It’s my lunch break and I don’t have long to type, but it’s been a few days since you heard from me and I imagine that if your names together begin with an H and a Y then you might be a bit anxious for a more substantial update – so I’ll just try to get down as much as I can (hi, mum and pop).
So right, like I said the other day, acrobats, at Beijing’s Tiandi (Heaven and Earth) Theater. I’d seen these types of performances before on television with my parents, but it was a lot different and way more breathtaking in person. Seeing a human bend into ridiculous contortions on TV is easy to reconcile in your mind as more media magic, but when it’s happening right in front of you, you might start to consider it more carefully. Some people were satisfied to consider just the sexual potential therein (hi Kami, this is what you get for stalking my blog). But seeing a dozen girls jump on a bicycle and spread their arms to look like the many-armed Boddhisatva of mercy Guanyin jarred me because it seems that for these performers, there is no mercy. Their training has to be rigorous and unforgiving to get them to this point, and after one child acrobat fell off the shoulders of one guy standing on top of another, we all winced thinking about the chastising he would probably get after going off-stage. It was the only error of the performance, and immediately afterwards they cut the music, tried it again, and successfully tossed the child onto the standing human totem pole. In dead silence. Maybe this is why Guanyin and her concept of divine mercy is so revered by the Chinese.
(Which do you think is more important – justice or mercy? I pick mercy as a personal preference knowing full well the value of justice. My choice reflects the direction I’m taking my life and career in, and I think my family as a whole leans towards that end of the spectrum as well. It would explain why so many of us enter the medical field, and why generation after generation we keep finding ourselves repelled from China, from one revolution to another.)
Anyway. No mercy for the Chinese acrobats, but at the same time, sublime perfection in their combined performance. The jumpers lept through rings stacked two meters high, the climbers adroitly hopped between poles, and the bicycle girls all somehow managed to avoid crashing while mimicking something celestial. It made me feel that despite – or probably because of – their individual sacrifices and sufferings, the Chinese people can be proud of being Chinese because they know that in the uniquely agonizing purity of their labor they can achieve superhuman feats. (I wonder if this sort of ethic was born from Mao’s communism, or whether Mao’s communism was born from it.) But this pride is very necessarily a collective feeling, because the sheer majority of individuals in China never get to this point.
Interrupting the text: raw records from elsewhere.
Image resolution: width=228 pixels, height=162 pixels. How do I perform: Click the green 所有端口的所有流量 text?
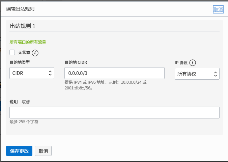point(28,42)
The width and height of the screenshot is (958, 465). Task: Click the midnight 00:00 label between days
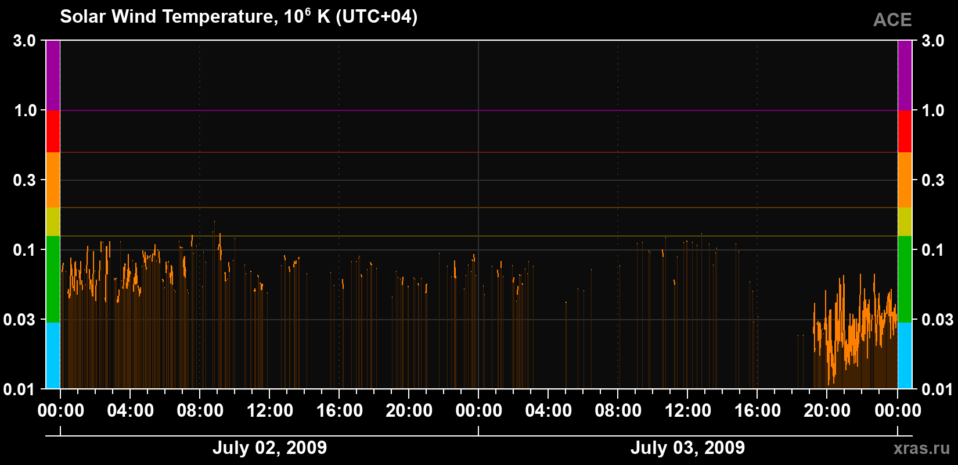[x=479, y=411]
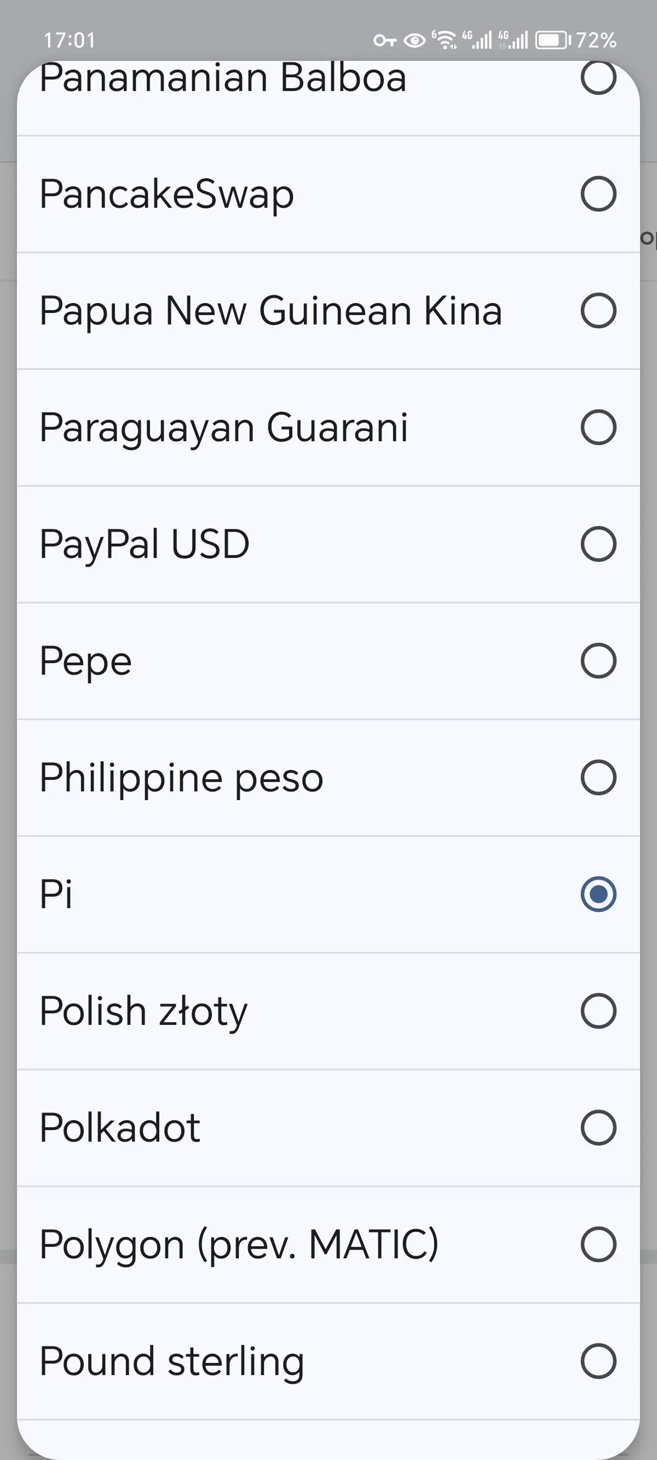Pick the Pound sterling radio button
Screen dimensions: 657x1460
click(598, 1361)
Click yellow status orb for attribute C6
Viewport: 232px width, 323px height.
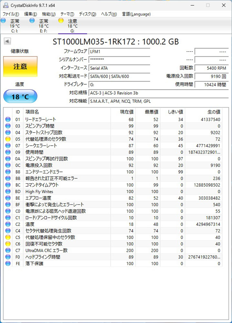pos(8,244)
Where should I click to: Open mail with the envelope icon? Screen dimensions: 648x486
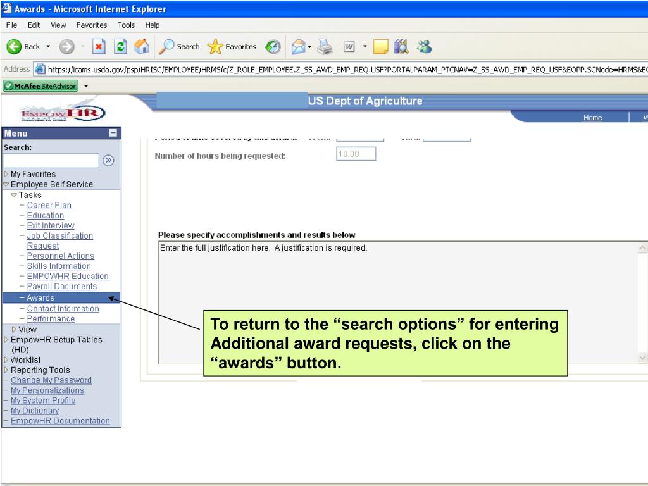click(297, 47)
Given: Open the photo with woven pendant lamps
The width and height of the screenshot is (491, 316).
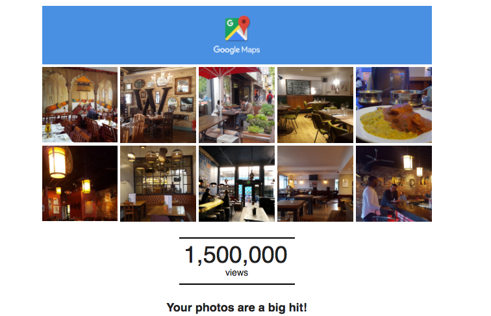Looking at the screenshot, I should [x=158, y=183].
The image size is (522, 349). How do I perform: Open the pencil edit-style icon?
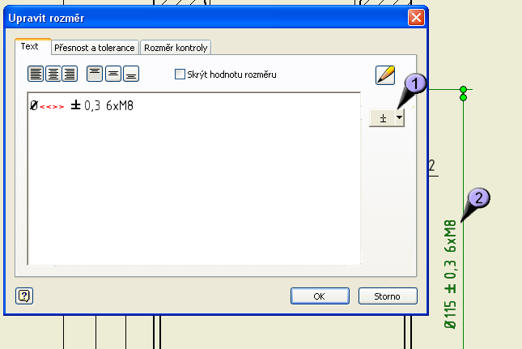(385, 75)
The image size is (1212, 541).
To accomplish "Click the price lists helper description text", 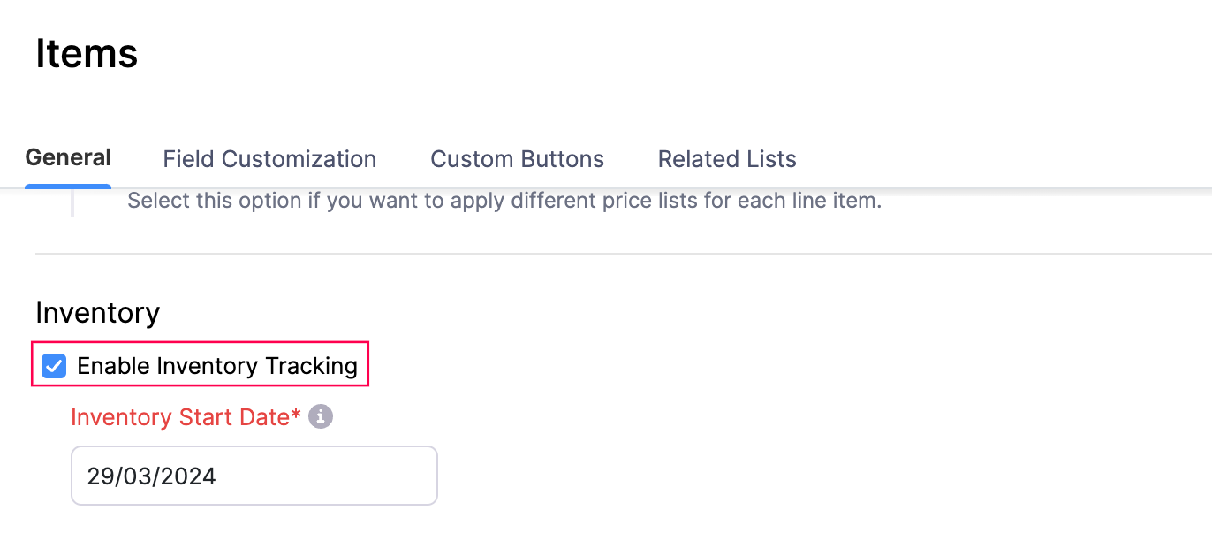I will (504, 201).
The victory of a few automatically belongs to all, and justifiably so because the intense competitive pressure from such a vast population, like a pressure cooker, is what created such transcendents in the first place. From my talks with a few other Chinese-Americans who have advised me on the worst of what to expect when it comes to treatment here in China, I’ve been told that a common reaction to our new citizenship is disbelief – not so much that we are or became American, but that we are not of and are no longer bound to China. “But you are still Chinese, so you should speak the language,” many ABCs have been flatly told by intractable local Chinese. After seeing the acrobats, I think I understand a little more what we as wayward huaqiao have lost, even as we gained personal freedoms and individual opportunities.
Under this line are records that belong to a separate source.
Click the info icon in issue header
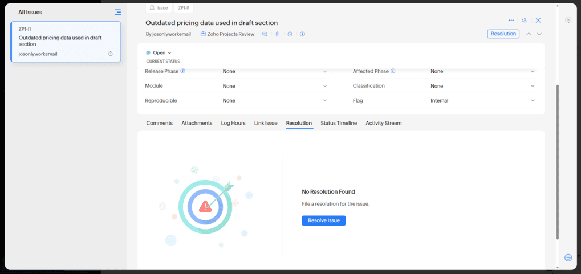The width and height of the screenshot is (581, 274). coord(302,34)
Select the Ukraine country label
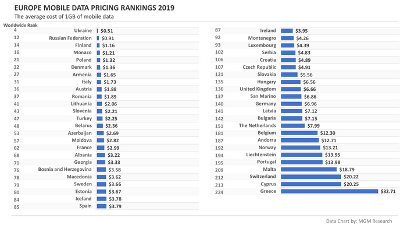 click(x=83, y=30)
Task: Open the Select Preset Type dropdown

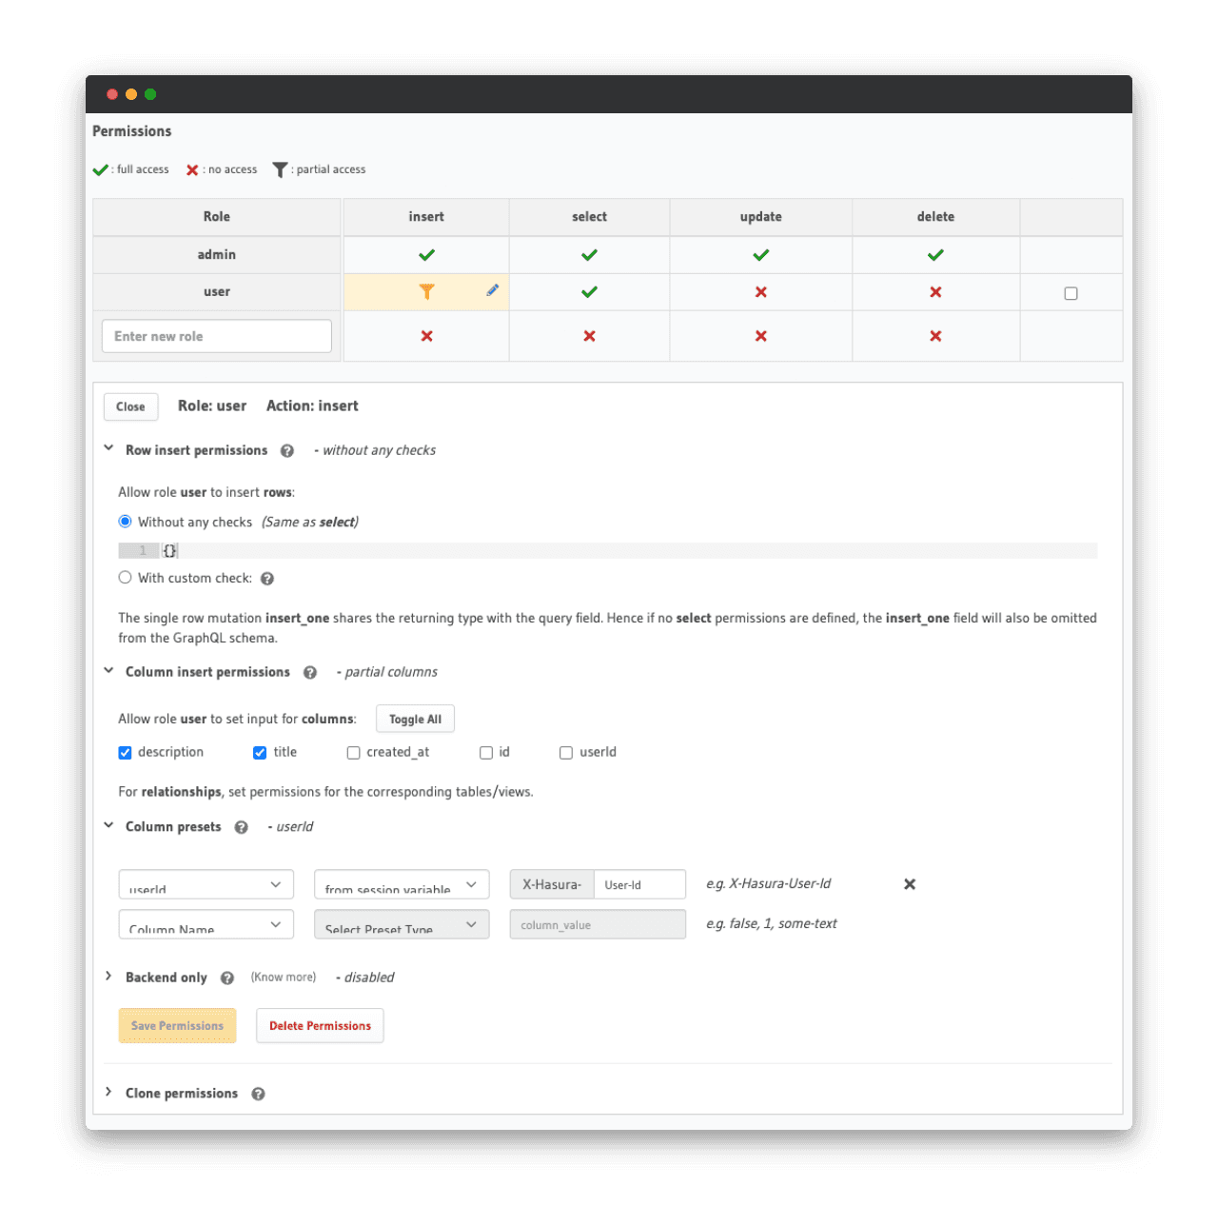Action: [402, 924]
Anyway, that was Monday night, after which a ton of the other teachers went to the beer gardens and got uproarusly drunk. I returned to the hotel and talked about postcolonialism with some Vassar kids. Go figure.
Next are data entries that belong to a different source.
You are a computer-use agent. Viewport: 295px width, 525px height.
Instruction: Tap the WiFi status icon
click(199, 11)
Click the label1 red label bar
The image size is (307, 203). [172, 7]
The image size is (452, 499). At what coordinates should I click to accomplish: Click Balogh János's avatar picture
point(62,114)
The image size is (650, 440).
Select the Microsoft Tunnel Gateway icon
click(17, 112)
The next day I went with those guys to the 798 art district – our only day off (we’re back on the job now today). I’ll post about that later, along with some pictures of it. I have to run back to Chinese class now!

“Which do you think is more important – justice or mercy?” The answer depends on your priority and your environment. Justice is a function of a political system. In a system of shifting standard of norm, it is a moving target difficult to aim, and best be avoided. Mercy, on the other hand, has little risk, and always seen as a virtue across all cultures and time.
Haha, very nice Dad.
But are you saying that we take the easy way out, then?
It is the safer way. After five thousand years, it is probably incorporated into their DNAs!
leave it to you to extrapolate national identity from a circus performance. sounds like a great panel. What does Cirque du Soleil say about the french? Barnum and Bailey about Americans? Snap interpretations: the French view the world through the prism of intoxicated elitism and Americans make “animals” do the work for them (take that as a metaphor for whatever you like).
…wow, I guess the circus extrapolation does work after all. Doctoral thesis, anyone?